While 90-percent-enriched uranium can be used in some research reactors to produce medical isotopes, Rouhani’s remarks were seen as an attempt to secure leverage in talks to revive the 2015 agreement, the JCPOA (Joint Comprehensive Plan of Action), and so remove US ‘maximum pressure’ sanctions introduced in 2018.

Israeli leaders opposed the JCPOA and have criticized talks aimed at reviving it, while Israel is generally thought responsible, since 2010, for a series of killings of Iranian scientists and attacks on Iranian nuclear facilities, which have inflicted damage but also hardened attitudes in Tehran.
‘On the whole field, from nuclear to riots’

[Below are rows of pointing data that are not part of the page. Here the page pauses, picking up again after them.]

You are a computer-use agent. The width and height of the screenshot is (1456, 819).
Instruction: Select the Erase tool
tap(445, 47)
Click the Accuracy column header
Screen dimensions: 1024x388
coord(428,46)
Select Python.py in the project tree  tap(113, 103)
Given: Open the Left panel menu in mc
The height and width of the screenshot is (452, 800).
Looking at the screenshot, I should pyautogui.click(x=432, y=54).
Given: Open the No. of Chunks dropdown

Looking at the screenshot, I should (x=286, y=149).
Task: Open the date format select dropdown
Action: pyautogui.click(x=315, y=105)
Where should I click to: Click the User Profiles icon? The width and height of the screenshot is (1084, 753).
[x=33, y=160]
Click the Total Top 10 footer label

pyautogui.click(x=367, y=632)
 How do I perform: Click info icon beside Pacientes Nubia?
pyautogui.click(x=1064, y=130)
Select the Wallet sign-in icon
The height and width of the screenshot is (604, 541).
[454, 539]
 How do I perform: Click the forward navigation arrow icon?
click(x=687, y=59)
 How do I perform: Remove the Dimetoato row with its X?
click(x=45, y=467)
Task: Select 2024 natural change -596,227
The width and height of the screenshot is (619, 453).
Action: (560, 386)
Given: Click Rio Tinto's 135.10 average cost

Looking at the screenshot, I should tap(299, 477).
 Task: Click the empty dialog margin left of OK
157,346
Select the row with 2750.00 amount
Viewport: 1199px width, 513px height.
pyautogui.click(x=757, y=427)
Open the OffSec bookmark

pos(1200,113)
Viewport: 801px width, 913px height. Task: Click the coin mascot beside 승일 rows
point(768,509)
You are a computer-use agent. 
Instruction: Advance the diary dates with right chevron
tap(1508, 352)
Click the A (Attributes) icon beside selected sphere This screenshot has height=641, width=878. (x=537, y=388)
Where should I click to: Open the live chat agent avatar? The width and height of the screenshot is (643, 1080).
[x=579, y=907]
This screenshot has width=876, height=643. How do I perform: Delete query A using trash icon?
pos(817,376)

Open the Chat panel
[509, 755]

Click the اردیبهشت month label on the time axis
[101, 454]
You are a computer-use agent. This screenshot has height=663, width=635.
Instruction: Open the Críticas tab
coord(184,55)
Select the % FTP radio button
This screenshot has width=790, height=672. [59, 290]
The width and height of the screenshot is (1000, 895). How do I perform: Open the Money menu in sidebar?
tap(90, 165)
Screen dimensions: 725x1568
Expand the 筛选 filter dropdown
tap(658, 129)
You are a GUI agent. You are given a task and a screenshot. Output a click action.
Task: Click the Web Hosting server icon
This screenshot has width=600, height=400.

While some analysts and security officials in Israel have seen the over-riding dangers of nuclear proliferation as a reason to support the JCPOA, Haliva’s address Monday reflected a view of Iran as wider threat. “Iran is on the whole field, from nuclear to riots,” he said, claiming Tehran had considered disrupting the soccer World Cup, which started Sunday in Qatar.
“The only thing holding them back is how the Qataris will react,” Haliva said, presumably referring to Tehran’s generally good relations with Doha, which has sometimes mediated between Iran and the US. Monday saw Iran lose their opening game in the World Cup 6-2 to England.
Haliva said that current protests in Iran, which began mid-September, were different to earlier ones: “I think the protests have already shifted, to a degree, to the realm of a popular uprising…When you look at some of the incidents, even the hours at which they are taking place, the damage to national institutions, to symbols of the state, at the number of fatalities, there is something different happening here that is greatly troubling the regime.”
But while he suggested “prophecy, in the context of the conduct of societies,” was not the role of military intelligence, Haliva cautioned against expecting any dramatic changes in the near future. “At this point in time I see no real danger to the regime,” he said.